Porta-voz da It Goes Too Far ("Vai longe demais", na tradução literal) — campanha de oposição a uma emenda constitucional que permitiria o aborto até à "viabilidade fetal" (entre 23 e 24 semanas de gravidez) —, Joanna De La Cruz explicou ao Correio que a lei anterior vigorou até a jurisprudência do caso Roe vs Wade (1973), o qual garantia o direito à interrupção da gestação. "O texto foi atualizado, em 2021, para remover quaisquer penalidades para as mulheres.
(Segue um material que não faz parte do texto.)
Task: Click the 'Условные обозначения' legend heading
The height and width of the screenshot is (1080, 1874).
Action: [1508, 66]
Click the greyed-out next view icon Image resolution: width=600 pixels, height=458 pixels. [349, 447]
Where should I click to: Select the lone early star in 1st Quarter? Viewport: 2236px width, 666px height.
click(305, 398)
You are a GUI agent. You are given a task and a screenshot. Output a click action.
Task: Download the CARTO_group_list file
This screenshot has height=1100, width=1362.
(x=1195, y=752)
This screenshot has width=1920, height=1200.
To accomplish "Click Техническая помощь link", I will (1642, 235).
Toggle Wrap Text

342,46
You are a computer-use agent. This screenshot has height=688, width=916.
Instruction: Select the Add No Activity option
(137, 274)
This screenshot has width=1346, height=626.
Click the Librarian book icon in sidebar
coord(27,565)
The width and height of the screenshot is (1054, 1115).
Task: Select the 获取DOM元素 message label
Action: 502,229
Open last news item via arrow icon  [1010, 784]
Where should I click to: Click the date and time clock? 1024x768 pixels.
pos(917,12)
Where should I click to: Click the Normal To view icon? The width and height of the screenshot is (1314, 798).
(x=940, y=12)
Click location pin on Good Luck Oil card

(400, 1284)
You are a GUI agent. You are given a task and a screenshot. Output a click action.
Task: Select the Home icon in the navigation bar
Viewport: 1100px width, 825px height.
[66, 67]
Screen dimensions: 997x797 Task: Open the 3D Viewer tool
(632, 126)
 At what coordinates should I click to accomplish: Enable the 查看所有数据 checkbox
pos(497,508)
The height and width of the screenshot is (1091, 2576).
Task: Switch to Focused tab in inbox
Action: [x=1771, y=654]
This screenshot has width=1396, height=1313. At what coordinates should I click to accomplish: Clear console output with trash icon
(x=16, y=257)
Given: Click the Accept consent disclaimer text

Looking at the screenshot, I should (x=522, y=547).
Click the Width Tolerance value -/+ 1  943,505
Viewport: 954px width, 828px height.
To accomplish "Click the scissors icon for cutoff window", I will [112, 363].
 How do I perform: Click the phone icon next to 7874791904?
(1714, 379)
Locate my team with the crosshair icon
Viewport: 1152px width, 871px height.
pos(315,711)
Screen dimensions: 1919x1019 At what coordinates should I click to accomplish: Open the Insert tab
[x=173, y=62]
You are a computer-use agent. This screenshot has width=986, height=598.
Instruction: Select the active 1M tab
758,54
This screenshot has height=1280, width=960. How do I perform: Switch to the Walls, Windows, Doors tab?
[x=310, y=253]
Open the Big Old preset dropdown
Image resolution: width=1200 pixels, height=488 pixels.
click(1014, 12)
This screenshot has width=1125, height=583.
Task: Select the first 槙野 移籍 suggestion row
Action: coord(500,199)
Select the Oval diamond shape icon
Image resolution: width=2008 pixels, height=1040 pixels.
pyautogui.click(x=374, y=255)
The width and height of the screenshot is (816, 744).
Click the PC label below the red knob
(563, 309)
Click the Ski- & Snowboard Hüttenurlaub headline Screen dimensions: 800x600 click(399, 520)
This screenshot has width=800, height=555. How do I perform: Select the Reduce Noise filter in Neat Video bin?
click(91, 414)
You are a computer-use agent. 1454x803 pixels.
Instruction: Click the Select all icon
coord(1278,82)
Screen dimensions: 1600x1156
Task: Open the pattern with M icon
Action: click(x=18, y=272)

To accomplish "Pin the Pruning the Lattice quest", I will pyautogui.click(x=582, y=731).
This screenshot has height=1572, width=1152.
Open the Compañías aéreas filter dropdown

A decisão de hoje (ontem) deixa o aborto legal no Arizona em até 15 semanas de gravidez, pelo menos pelos próximos 14 dias. A bola está com a Planned Parenthood para decidir se querem continuar o litígio que foi interrompido em 1973 ou solicitar uma nova suspensão, explicou, em alusão à organização não governamental que fornece cuidados de saúde reprodutiva nos Estados Unidos", disse.
De acordo com De La Cruz, a campanha It Goes Too Far tem apoiadores com diversas opiniões sobre aborto e questões políticas. "No entanto, todos concordamos que a proposta de alteração constitucional sobre o aborto é extrema e vai longe demais. Ela eliminaria as normas de segurança que protegem as mulheres, como a exigência de um médico qualificado, além da notificação e do consentimento dos pais", oservou. "Quase 80% dos eleitores querem limites à interrupção da gestação."
Eleições
O tema do aborto é considerado central na corrida eleitoral norte-americana. Na segunda-feira, o magnata republicano Donald Trump, virtual candidato à Casa Branca em 5 de novembro, defendeu que as restrições ao direito ao aborto devem ser deixadas nas mãos dos estados. "Os estados irão determiná-lo por voto ou legislação ou, talvez, as duas coisas. O que decidirem deve ser a lei do país, neste caso, a lei do estado", afirmou Trump, em vídeo publicado em sua rede social, Truth Social.